Rick solía ir a pescar de niño con su padre cuando vivían en el campo. Ahora va con Mick. “Hablamos de cosas que no contamos a nadie, como si yo fuera su terapeuta y él el mío. Hablamos de un montón de cosas, y lo hacemos mientras pescamos y con un poco de suerte pescamos algún pez mientras hablamos —bromea, y explica que a veces pescan carpas, lucios, besugos o bagres—. Antes íbamos cada jueves, todo el mundo lo sabía, a veces dormíamos al aire libre, en tiendas, pero ahora vamos cuando podemos porque tenemos mucho trabajo con la organización”.
“En el lago no hay ruido, no se oye nada, solo los árboles, el sonido de los pájaros, nada, paz, y te permite sentarte y reflexionar sobre tu vida y tu trabajo. Tu trabajo es mañana. No te olvidas de tu familia, pero no están allí. Y te encuentras con colegas en el mismo estado mental que el tuyo”, cuenta Rick.

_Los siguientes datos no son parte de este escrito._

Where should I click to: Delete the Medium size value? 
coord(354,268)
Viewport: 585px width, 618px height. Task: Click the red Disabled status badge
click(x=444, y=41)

Llegan a las 7 de la mañana al lago donde siempre van. Suele haber una docena de pescadores distribuidos por su extensa orilla. Más o menos se conocen entre todos. “Muchas veces no sabes los nombres, pero los conoces a todos, y unos días los ves y otras no”, explica Rick. Reconocen los vehículos, las furgonetas, las características físicas. Había un hombre a quien llamaban ‘Matey boy’ (algo así como ‘chico afable’) porque era muy buena persona. “Lo habíamos visto por allí durante los últimos seis meses, no cada semana, pero iba volviendo, hablábamos un poco, cómo te va, has pescado algo, cuánto llevas, este tipo de conversaciones”, dice
El tipo que se encarga del lago se llama John y conoce a todos los pescadores. Se pasa por allí cada día entre las once de la mañana y las tres de la tarde y va hablando con todos ellos, uno a uno, para cobrar. Le preguntan por la mejor zona para pescar y él les dice ves a ese sitio o a ese otro. Todo el mundo conoce a John y John conoce a todo el mundo. Hacía tiempo que Rick y Mick no veían a ‘Matey Boy’ y un día le preguntaron a John por él. John les dijo que se había suicidado. Se quedaron petrificados. Unos minutos más tarde decidieron crear los Pescadores Barbudos como un grupo de ayuda para mantener, al menos una vez por semana, el contacto con todos.